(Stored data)
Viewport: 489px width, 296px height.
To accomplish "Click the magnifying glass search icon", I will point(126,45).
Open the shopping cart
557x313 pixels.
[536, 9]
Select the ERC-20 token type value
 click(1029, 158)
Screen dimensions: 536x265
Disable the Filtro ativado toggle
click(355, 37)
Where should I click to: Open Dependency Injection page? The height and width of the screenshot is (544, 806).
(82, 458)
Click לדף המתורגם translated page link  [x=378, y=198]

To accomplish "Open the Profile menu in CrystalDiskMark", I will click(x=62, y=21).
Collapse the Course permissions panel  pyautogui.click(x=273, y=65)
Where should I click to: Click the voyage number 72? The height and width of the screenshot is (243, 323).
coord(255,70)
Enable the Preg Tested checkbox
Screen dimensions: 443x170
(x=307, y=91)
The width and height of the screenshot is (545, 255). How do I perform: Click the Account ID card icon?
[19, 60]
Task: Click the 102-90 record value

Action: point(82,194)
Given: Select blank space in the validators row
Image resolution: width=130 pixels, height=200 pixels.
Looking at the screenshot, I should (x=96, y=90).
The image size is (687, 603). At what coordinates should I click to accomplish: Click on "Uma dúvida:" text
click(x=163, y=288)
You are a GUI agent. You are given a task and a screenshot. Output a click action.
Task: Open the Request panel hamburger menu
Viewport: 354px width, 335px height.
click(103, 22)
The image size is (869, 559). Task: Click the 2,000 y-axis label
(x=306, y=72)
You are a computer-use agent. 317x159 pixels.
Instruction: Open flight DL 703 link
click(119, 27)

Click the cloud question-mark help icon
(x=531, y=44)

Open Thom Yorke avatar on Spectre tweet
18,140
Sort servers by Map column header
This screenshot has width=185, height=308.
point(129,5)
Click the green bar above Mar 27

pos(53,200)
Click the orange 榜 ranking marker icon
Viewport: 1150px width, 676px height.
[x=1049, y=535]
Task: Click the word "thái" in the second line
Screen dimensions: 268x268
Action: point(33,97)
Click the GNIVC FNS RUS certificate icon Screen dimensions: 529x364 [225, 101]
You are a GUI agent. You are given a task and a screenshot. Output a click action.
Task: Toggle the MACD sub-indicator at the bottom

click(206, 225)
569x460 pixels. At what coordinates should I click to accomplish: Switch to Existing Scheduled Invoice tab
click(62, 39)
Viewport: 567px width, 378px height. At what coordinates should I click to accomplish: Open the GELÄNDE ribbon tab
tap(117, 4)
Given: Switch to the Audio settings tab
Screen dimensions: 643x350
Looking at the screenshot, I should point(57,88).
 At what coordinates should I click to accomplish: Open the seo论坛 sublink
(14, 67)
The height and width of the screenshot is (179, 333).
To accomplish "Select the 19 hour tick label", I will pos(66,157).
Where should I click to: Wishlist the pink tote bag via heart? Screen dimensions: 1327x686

Activity — Wherever a line in the records contains the word "menu", copy that line.

Exercise result —
To accomplish "Open the Profile menu in CrystalDiskMark", I will click(x=62, y=21).
Task: Open the Request panel hamburger menu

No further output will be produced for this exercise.